» **YOUR OBJECTIVE**:
Restate the records in their entirety, word for word.

Stored data entries:
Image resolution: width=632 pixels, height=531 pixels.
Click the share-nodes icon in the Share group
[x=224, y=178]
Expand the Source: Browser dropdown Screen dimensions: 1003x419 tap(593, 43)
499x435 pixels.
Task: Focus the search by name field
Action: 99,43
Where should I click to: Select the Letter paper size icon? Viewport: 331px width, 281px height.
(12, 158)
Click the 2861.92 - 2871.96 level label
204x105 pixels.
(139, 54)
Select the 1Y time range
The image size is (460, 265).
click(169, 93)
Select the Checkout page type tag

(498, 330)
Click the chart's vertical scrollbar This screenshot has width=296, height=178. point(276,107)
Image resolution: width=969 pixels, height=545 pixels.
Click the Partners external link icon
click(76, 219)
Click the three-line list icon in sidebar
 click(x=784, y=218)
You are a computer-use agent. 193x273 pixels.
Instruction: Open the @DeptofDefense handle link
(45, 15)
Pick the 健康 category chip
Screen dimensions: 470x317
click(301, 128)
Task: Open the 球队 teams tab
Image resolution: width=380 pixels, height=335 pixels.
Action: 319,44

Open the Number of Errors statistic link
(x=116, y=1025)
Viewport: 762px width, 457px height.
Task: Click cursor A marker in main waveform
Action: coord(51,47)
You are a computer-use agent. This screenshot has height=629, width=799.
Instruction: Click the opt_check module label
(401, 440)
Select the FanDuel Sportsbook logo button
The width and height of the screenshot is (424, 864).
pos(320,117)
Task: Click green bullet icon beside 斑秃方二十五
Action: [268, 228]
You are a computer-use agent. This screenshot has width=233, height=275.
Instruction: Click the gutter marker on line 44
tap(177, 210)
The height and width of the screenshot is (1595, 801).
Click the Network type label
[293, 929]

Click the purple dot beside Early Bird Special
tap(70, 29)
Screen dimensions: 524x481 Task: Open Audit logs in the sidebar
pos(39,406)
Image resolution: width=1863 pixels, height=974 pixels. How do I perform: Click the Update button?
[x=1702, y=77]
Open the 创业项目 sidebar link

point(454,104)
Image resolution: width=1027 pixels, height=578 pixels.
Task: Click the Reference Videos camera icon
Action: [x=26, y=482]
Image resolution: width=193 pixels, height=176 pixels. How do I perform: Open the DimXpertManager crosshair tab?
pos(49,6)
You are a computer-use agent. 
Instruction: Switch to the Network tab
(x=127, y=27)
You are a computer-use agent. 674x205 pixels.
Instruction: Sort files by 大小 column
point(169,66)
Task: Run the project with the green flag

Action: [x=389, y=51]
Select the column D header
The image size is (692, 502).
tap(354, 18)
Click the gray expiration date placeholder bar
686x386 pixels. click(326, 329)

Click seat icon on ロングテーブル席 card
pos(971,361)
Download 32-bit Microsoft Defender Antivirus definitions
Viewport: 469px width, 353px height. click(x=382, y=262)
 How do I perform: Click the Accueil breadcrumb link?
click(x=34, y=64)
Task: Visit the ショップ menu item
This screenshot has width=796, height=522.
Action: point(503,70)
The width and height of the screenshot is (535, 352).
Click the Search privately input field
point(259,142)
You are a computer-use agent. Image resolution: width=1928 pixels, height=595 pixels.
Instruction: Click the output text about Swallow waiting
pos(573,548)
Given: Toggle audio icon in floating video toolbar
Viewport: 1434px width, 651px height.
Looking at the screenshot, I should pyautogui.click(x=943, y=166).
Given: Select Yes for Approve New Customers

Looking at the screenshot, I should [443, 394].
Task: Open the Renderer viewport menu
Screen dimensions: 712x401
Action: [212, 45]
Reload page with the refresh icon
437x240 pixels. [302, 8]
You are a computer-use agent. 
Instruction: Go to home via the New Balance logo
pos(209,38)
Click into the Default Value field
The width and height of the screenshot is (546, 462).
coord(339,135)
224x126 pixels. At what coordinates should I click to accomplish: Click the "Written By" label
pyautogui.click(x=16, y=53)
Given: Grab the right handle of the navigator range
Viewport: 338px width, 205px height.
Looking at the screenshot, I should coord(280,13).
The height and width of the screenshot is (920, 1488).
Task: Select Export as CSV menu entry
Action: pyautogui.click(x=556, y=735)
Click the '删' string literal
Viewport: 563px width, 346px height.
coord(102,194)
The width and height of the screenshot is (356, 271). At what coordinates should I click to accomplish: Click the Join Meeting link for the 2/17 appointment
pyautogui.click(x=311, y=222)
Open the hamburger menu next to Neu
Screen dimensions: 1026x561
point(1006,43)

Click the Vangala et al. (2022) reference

» **RESULT OF THIS TASK**:
Image resolution: width=632 pixels, height=531 pixels.
Click the share-nodes icon in the Share group
[x=224, y=178]
Expand the Source: Browser dropdown Screen dimensions: 1003x419 tap(593, 43)
499x435 pixels.
Task: Focus the search by name field
Action: 99,43
Where should I click to: Select the Letter paper size icon? Viewport: 331px width, 281px height.
(12, 158)
Click the 2861.92 - 2871.96 level label
204x105 pixels.
(139, 54)
Select the 1Y time range
The image size is (460, 265).
click(169, 93)
Select the Checkout page type tag

(498, 330)
Click the chart's vertical scrollbar This screenshot has width=296, height=178. point(276,107)
Image resolution: width=969 pixels, height=545 pixels.
Click the Partners external link icon
click(76, 219)
Click the three-line list icon in sidebar
 click(x=784, y=218)
You are a computer-use agent. 193x273 pixels.
Instruction: Open the @DeptofDefense handle link
(45, 15)
Pick the 健康 category chip
Screen dimensions: 470x317
click(301, 128)
Task: Open the 球队 teams tab
Image resolution: width=380 pixels, height=335 pixels.
Action: 319,44

Open the Number of Errors statistic link
(x=116, y=1025)
Viewport: 762px width, 457px height.
Task: Click cursor A marker in main waveform
Action: coord(51,47)
You are a computer-use agent. This screenshot has height=629, width=799.
Instruction: Click the opt_check module label
(401, 440)
Select the FanDuel Sportsbook logo button
The width and height of the screenshot is (424, 864).
pos(320,117)
Task: Click green bullet icon beside 斑秃方二十五
Action: [268, 228]
You are a computer-use agent. This screenshot has width=233, height=275.
Instruction: Click the gutter marker on line 44
tap(177, 210)
The height and width of the screenshot is (1595, 801).
Click the Network type label
[293, 929]

Click the purple dot beside Early Bird Special
tap(70, 29)
Screen dimensions: 524x481 Task: Open Audit logs in the sidebar
pos(39,406)
Image resolution: width=1863 pixels, height=974 pixels. How do I perform: Click the Update button?
[x=1702, y=77]
Open the 创业项目 sidebar link

point(454,104)
Image resolution: width=1027 pixels, height=578 pixels.
Task: Click the Reference Videos camera icon
Action: [x=26, y=482]
Image resolution: width=193 pixels, height=176 pixels. How do I perform: Open the DimXpertManager crosshair tab?
pos(49,6)
You are a computer-use agent. 
Instruction: Switch to the Network tab
(x=127, y=27)
You are a computer-use agent. 674x205 pixels.
Instruction: Sort files by 大小 column
point(169,66)
Task: Run the project with the green flag

Action: [x=389, y=51]
Select the column D header
The image size is (692, 502).
tap(354, 18)
Click the gray expiration date placeholder bar
686x386 pixels. click(326, 329)

Click seat icon on ロングテーブル席 card
pos(971,361)
Download 32-bit Microsoft Defender Antivirus definitions
Viewport: 469px width, 353px height. click(x=382, y=262)
 How do I perform: Click the Accueil breadcrumb link?
click(x=34, y=64)
Task: Visit the ショップ menu item
This screenshot has width=796, height=522.
Action: point(503,70)
The width and height of the screenshot is (535, 352).
Click the Search privately input field
point(259,142)
You are a computer-use agent. Image resolution: width=1928 pixels, height=595 pixels.
Instruction: Click the output text about Swallow waiting
pos(573,548)
Given: Toggle audio icon in floating video toolbar
Viewport: 1434px width, 651px height.
Looking at the screenshot, I should pyautogui.click(x=943, y=166).
Given: Select Yes for Approve New Customers

Looking at the screenshot, I should [443, 394].
Task: Open the Renderer viewport menu
Screen dimensions: 712x401
Action: [212, 45]
Reload page with the refresh icon
437x240 pixels. [302, 8]
You are a computer-use agent. 
Instruction: Go to home via the New Balance logo
pos(209,38)
Click into the Default Value field
The width and height of the screenshot is (546, 462).
coord(339,135)
224x126 pixels. At what coordinates should I click to accomplish: Click the "Written By" label
pyautogui.click(x=16, y=53)
Given: Grab the right handle of the navigator range
Viewport: 338px width, 205px height.
Looking at the screenshot, I should coord(280,13).
The height and width of the screenshot is (920, 1488).
Task: Select Export as CSV menu entry
Action: pyautogui.click(x=556, y=735)
Click the '删' string literal
Viewport: 563px width, 346px height.
coord(102,194)
The width and height of the screenshot is (356, 271). At what coordinates should I click to accomplish: Click the Join Meeting link for the 2/17 appointment
pyautogui.click(x=311, y=222)
Open the hamburger menu next to Neu
Screen dimensions: 1026x561
point(1006,43)

Click the Vangala et al. (2022) reference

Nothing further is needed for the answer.